# EXERCISE DETAILS:
How many lines of the listing below contain the word "toolbar"? Reply with that number alone.

# EXCERPTED DATA:

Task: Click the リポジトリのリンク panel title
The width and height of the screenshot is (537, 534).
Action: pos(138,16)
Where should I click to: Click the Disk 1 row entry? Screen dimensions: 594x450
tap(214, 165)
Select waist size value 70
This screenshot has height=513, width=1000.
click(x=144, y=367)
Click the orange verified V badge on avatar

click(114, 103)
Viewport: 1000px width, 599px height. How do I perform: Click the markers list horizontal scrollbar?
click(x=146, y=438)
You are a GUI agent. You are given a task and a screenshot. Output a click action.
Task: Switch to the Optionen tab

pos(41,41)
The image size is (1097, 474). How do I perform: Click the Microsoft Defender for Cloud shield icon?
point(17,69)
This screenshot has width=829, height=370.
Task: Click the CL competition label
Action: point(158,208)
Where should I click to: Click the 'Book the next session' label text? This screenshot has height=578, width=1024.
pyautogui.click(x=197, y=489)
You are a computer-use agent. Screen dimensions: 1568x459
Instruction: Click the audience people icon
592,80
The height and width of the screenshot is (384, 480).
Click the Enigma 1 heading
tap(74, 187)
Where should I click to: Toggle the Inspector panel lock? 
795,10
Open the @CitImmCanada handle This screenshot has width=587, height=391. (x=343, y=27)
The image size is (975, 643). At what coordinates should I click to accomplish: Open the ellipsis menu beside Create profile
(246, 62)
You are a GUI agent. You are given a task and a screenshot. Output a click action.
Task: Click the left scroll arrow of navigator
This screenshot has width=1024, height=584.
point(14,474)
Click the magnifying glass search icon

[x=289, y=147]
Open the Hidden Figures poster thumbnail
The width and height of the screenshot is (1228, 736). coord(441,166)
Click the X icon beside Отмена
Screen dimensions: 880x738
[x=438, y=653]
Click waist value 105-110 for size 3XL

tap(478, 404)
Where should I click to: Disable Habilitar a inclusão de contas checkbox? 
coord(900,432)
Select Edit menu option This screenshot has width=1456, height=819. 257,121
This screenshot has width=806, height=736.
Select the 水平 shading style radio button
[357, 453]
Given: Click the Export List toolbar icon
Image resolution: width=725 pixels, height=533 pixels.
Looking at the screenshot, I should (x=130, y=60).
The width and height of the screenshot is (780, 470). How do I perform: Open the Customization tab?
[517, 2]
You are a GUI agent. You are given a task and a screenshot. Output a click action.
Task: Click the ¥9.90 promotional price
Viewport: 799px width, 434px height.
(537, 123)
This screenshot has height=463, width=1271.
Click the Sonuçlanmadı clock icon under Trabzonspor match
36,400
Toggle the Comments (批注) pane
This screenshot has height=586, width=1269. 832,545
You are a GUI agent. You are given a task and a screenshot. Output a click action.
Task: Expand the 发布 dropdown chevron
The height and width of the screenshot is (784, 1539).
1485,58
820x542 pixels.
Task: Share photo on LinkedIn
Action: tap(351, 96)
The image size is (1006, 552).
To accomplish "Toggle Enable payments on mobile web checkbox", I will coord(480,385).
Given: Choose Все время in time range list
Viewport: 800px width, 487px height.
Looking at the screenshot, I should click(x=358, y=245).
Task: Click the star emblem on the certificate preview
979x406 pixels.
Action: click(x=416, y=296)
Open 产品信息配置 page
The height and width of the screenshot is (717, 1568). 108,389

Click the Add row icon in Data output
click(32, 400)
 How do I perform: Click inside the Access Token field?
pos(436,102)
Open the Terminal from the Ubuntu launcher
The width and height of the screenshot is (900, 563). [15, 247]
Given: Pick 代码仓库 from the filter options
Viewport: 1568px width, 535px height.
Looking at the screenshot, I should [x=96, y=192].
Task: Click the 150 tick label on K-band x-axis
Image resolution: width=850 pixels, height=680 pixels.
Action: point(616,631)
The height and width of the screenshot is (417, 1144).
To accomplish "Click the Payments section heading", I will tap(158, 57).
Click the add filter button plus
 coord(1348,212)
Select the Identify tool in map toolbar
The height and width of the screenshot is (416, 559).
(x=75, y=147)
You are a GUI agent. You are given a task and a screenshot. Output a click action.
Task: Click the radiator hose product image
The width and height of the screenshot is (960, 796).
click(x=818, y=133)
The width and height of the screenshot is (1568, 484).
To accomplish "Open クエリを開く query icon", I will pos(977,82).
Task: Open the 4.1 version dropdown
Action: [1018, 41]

# OUTPUT OF THE TASK:
2